Set out the records again, keeping every word as it is.

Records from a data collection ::
────────────────────────────────────────
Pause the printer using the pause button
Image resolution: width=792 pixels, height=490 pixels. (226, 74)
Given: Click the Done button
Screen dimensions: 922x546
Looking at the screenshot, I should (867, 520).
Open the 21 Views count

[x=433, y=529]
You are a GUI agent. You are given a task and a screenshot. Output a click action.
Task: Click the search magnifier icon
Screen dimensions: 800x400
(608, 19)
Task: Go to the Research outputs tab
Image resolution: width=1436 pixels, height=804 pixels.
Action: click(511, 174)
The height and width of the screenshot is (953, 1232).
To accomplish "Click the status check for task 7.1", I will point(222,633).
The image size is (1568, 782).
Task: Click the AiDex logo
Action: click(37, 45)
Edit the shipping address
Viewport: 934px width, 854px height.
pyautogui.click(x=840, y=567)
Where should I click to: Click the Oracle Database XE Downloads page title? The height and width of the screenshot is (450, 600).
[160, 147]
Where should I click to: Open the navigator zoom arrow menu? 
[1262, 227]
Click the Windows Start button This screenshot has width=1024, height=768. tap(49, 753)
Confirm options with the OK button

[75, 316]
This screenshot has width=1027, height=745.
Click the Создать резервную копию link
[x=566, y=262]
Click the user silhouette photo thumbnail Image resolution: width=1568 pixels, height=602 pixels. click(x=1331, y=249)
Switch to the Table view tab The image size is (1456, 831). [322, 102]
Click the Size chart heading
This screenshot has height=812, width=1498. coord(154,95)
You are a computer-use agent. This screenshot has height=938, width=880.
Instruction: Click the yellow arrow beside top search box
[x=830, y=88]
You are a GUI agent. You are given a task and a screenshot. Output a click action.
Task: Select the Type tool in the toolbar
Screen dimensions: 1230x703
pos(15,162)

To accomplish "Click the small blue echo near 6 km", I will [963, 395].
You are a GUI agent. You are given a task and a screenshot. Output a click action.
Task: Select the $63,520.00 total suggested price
────────────────────────────────────────
Exercise response ::
Pause the printer using the pause button
Image resolution: width=792 pixels, height=490 pixels. (226, 74)
Given: Click the Done button
Screen dimensions: 922x546
Looking at the screenshot, I should (867, 520).
Open the 21 Views count

[x=433, y=529]
You are a GUI agent. You are given a task and a screenshot. Output a click action.
Task: Click the search magnifier icon
Screen dimensions: 800x400
(608, 19)
Task: Go to the Research outputs tab
Image resolution: width=1436 pixels, height=804 pixels.
Action: click(511, 174)
The height and width of the screenshot is (953, 1232).
To accomplish "Click the status check for task 7.1", I will point(222,633).
The image size is (1568, 782).
Task: Click the AiDex logo
Action: click(37, 45)
Edit the shipping address
Viewport: 934px width, 854px height.
pyautogui.click(x=840, y=567)
Where should I click to: Click the Oracle Database XE Downloads page title? The height and width of the screenshot is (450, 600).
[160, 147]
Where should I click to: Open the navigator zoom arrow menu? 
[1262, 227]
Click the Windows Start button This screenshot has width=1024, height=768. tap(49, 753)
Confirm options with the OK button

[75, 316]
This screenshot has width=1027, height=745.
Click the Создать резервную копию link
[x=566, y=262]
Click the user silhouette photo thumbnail Image resolution: width=1568 pixels, height=602 pixels. click(x=1331, y=249)
Switch to the Table view tab The image size is (1456, 831). [322, 102]
Click the Size chart heading
This screenshot has height=812, width=1498. coord(154,95)
You are a computer-use agent. This screenshot has height=938, width=880.
Instruction: Click the yellow arrow beside top search box
[x=830, y=88]
You are a GUI agent. You are given a task and a screenshot. Output a click action.
Task: Select the Type tool in the toolbar
Screen dimensions: 1230x703
pos(15,162)

To accomplish "Click the small blue echo near 6 km", I will [963, 395].
You are a GUI agent. You are given a task and a screenshot. Output a click action.
Task: Select the $63,520.00 total suggested price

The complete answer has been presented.